Gather each line of the records where "Cher" appears.

=== Exercise data ===

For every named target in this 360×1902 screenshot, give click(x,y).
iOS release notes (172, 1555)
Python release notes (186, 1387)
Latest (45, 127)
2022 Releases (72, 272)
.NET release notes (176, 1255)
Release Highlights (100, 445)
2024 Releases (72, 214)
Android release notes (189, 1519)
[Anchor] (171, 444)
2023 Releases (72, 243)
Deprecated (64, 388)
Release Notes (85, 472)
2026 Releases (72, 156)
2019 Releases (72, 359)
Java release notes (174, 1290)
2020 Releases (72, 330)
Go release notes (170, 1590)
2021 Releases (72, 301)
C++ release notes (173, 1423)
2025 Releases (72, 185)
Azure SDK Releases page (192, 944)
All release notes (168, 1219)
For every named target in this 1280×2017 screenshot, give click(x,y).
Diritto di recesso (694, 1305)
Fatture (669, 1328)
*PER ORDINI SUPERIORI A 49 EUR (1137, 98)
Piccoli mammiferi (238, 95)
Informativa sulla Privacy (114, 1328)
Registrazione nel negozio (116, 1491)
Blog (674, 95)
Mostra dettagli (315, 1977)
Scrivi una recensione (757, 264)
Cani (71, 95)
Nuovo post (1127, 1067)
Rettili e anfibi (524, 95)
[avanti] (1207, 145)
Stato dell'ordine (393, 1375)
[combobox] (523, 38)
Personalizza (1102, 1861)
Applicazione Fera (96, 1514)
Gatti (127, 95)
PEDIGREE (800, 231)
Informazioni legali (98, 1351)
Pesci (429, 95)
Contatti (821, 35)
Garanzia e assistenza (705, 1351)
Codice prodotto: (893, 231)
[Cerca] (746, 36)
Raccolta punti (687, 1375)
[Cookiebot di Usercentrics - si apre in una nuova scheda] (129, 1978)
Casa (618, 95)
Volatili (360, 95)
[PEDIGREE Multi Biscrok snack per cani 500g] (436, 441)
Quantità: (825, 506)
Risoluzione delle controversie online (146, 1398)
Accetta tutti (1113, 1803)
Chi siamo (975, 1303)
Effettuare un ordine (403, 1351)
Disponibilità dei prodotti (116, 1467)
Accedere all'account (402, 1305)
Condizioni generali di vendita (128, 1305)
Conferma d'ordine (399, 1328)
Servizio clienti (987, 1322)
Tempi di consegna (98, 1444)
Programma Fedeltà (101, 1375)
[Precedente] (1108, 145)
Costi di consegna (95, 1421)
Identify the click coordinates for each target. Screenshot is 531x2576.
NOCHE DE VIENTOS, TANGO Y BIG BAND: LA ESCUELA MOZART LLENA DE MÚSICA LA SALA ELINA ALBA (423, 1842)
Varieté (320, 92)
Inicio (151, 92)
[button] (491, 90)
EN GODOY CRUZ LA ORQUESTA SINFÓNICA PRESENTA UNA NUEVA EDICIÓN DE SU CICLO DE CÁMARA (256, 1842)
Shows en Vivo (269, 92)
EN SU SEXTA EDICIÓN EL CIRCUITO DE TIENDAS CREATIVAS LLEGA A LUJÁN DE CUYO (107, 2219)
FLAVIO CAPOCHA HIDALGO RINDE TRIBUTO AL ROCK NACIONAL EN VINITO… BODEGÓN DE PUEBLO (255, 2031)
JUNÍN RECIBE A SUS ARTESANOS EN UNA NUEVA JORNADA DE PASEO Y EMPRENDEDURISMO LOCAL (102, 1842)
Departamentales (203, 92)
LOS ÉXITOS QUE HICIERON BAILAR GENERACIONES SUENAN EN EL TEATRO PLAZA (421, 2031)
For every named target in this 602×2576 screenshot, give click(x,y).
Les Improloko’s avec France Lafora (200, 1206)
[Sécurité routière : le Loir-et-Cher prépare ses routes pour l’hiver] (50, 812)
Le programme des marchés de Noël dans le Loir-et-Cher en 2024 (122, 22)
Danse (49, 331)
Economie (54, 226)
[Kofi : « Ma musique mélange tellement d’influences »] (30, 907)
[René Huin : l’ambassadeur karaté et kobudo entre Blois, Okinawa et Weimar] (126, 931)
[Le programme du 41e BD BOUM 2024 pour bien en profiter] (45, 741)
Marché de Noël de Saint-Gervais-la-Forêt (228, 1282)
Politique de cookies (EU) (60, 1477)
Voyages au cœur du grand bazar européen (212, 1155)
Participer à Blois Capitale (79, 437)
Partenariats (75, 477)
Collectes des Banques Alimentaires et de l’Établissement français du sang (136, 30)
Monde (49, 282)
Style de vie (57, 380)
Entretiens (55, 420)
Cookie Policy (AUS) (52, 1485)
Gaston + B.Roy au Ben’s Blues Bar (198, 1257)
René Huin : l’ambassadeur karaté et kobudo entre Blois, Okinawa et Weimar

===

Task result
[Sécurité routière : le Loir-et-Cher prépare ses routes pour l’hiver] (50, 812)
Le programme des marchés de Noël dans le Loir-et-Cher en 2024 (122, 22)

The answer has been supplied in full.